EXERCISE INSTRUCTIONS
Scan the entries line by line and return those with "will".

GIVEN DATA

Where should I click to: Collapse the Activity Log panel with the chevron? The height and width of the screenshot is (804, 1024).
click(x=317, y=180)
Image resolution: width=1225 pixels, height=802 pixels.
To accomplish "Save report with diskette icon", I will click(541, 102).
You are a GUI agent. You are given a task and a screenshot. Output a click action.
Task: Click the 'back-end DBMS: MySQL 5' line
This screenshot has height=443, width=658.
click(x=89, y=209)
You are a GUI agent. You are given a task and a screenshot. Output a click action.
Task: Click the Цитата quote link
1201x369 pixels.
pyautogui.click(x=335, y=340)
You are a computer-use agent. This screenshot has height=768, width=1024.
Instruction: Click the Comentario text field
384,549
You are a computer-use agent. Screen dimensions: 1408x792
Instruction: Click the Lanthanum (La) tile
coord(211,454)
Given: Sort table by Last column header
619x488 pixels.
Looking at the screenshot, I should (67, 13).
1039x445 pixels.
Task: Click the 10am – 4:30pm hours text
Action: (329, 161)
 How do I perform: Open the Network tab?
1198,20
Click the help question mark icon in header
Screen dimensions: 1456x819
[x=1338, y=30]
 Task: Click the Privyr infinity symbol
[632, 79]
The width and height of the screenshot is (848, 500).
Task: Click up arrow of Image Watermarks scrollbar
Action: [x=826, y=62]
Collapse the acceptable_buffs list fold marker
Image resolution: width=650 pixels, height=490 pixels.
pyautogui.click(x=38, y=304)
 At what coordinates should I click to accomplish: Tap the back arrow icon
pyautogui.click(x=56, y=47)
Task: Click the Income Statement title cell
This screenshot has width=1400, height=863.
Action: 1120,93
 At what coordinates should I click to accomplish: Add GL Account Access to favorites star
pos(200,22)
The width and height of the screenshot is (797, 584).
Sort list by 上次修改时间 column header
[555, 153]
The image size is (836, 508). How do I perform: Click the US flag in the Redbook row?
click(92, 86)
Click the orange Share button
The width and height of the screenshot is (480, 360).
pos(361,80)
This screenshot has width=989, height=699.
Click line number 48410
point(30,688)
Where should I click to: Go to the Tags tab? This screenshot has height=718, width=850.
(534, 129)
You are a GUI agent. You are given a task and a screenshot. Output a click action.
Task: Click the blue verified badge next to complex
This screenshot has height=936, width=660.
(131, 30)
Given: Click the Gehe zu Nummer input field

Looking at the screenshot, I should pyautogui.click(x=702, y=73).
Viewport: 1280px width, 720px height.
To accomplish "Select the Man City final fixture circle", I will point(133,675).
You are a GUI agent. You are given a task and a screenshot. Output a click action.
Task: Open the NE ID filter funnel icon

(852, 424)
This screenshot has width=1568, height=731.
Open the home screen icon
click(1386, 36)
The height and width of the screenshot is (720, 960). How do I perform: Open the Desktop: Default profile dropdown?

SOLUTION
To accomplish "Save report with diskette icon", I will click(541, 102).
To accomplish "Select the Man City final fixture circle", I will point(133,675).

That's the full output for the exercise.